Exercise description: Using the data below, please return every line exactly as given.

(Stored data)
====================
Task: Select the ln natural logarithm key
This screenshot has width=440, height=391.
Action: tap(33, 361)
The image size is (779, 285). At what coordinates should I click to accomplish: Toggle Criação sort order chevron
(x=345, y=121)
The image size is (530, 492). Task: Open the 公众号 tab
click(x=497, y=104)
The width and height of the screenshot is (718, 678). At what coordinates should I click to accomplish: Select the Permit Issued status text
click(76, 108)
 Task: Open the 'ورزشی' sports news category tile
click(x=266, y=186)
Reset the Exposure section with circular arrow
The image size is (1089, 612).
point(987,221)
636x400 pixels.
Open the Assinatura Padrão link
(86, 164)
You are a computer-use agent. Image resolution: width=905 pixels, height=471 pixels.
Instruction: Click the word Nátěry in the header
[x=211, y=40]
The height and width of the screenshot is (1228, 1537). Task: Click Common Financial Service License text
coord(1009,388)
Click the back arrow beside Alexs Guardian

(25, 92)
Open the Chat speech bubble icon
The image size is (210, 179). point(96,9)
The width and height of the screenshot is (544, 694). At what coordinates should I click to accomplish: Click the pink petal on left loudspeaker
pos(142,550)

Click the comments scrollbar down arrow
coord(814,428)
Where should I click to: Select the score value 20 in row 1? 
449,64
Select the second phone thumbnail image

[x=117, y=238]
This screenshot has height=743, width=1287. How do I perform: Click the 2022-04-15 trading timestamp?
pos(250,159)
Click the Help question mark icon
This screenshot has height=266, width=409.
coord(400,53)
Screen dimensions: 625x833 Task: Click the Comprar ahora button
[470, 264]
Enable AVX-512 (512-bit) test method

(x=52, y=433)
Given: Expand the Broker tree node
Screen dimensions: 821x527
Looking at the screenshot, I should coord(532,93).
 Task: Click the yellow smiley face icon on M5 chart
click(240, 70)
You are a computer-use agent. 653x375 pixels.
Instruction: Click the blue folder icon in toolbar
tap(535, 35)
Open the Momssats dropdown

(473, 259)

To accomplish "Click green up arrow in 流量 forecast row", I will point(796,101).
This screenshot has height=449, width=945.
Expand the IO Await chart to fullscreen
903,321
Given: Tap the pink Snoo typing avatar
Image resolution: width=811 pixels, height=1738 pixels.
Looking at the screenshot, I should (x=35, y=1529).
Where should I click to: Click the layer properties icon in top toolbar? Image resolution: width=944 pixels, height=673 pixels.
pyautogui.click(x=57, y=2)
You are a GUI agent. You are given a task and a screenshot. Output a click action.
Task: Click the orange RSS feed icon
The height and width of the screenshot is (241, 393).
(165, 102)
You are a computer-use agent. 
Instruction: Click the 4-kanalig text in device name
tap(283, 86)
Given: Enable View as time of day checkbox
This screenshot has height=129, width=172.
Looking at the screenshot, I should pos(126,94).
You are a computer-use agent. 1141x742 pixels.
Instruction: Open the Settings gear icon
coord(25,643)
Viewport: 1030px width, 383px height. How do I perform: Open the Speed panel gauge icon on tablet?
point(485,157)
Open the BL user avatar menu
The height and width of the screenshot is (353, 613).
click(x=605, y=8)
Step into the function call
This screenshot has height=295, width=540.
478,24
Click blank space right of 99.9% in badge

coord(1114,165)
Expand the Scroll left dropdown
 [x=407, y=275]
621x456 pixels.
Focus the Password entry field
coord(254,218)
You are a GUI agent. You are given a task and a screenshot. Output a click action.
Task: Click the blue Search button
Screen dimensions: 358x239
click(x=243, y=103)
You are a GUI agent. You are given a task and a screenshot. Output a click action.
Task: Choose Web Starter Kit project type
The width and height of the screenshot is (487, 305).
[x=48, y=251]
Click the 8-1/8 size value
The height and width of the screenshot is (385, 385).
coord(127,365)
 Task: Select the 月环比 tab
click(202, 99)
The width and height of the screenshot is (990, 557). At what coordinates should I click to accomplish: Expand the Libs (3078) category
====================
Output of the task:
Task: Select the ln natural logarithm key
This screenshot has width=440, height=391.
Action: tap(33, 361)
The image size is (779, 285). At what coordinates should I click to accomplish: Toggle Criação sort order chevron
(x=345, y=121)
The image size is (530, 492). Task: Open the 公众号 tab
click(x=497, y=104)
The width and height of the screenshot is (718, 678). At what coordinates should I click to accomplish: Select the Permit Issued status text
click(76, 108)
 Task: Open the 'ورزشی' sports news category tile
click(x=266, y=186)
Reset the Exposure section with circular arrow
The image size is (1089, 612).
point(987,221)
636x400 pixels.
Open the Assinatura Padrão link
(86, 164)
You are a computer-use agent. Image resolution: width=905 pixels, height=471 pixels.
Instruction: Click the word Nátěry in the header
[x=211, y=40]
The height and width of the screenshot is (1228, 1537). Task: Click Common Financial Service License text
coord(1009,388)
Click the back arrow beside Alexs Guardian

(25, 92)
Open the Chat speech bubble icon
The image size is (210, 179). point(96,9)
The width and height of the screenshot is (544, 694). At what coordinates should I click to accomplish: Click the pink petal on left loudspeaker
pos(142,550)

Click the comments scrollbar down arrow
coord(814,428)
Where should I click to: Select the score value 20 in row 1? 
449,64
Select the second phone thumbnail image

[x=117, y=238]
This screenshot has height=743, width=1287. How do I perform: Click the 2022-04-15 trading timestamp?
pos(250,159)
Click the Help question mark icon
This screenshot has height=266, width=409.
coord(400,53)
Screen dimensions: 625x833 Task: Click the Comprar ahora button
[470, 264]
Enable AVX-512 (512-bit) test method

(x=52, y=433)
Given: Expand the Broker tree node
Screen dimensions: 821x527
Looking at the screenshot, I should coord(532,93).
 Task: Click the yellow smiley face icon on M5 chart
click(240, 70)
You are a computer-use agent. 653x375 pixels.
Instruction: Click the blue folder icon in toolbar
tap(535, 35)
Open the Momssats dropdown

(473, 259)

To accomplish "Click green up arrow in 流量 forecast row", I will point(796,101).
This screenshot has height=449, width=945.
Expand the IO Await chart to fullscreen
903,321
Given: Tap the pink Snoo typing avatar
Image resolution: width=811 pixels, height=1738 pixels.
Looking at the screenshot, I should (x=35, y=1529).
Where should I click to: Click the layer properties icon in top toolbar? Image resolution: width=944 pixels, height=673 pixels.
pyautogui.click(x=57, y=2)
You are a GUI agent. You are given a task and a screenshot. Output a click action.
Task: Click the orange RSS feed icon
The height and width of the screenshot is (241, 393).
(165, 102)
You are a computer-use agent. 
Instruction: Click the 4-kanalig text in device name
tap(283, 86)
Given: Enable View as time of day checkbox
This screenshot has height=129, width=172.
Looking at the screenshot, I should pos(126,94).
You are a computer-use agent. 1141x742 pixels.
Instruction: Open the Settings gear icon
coord(25,643)
Viewport: 1030px width, 383px height. How do I perform: Open the Speed panel gauge icon on tablet?
point(485,157)
Open the BL user avatar menu
The height and width of the screenshot is (353, 613).
click(x=605, y=8)
Step into the function call
This screenshot has height=295, width=540.
478,24
Click blank space right of 99.9% in badge

coord(1114,165)
Expand the Scroll left dropdown
 [x=407, y=275]
621x456 pixels.
Focus the Password entry field
coord(254,218)
You are a GUI agent. You are given a task and a screenshot. Output a click action.
Task: Click the blue Search button
Screen dimensions: 358x239
click(x=243, y=103)
You are a GUI agent. You are given a task and a screenshot. Output a click action.
Task: Choose Web Starter Kit project type
The width and height of the screenshot is (487, 305).
[x=48, y=251]
Click the 8-1/8 size value
The height and width of the screenshot is (385, 385).
coord(127,365)
 Task: Select the 月环比 tab
click(202, 99)
The width and height of the screenshot is (990, 557). At what coordinates should I click to accomplish: Expand the Libs (3078) category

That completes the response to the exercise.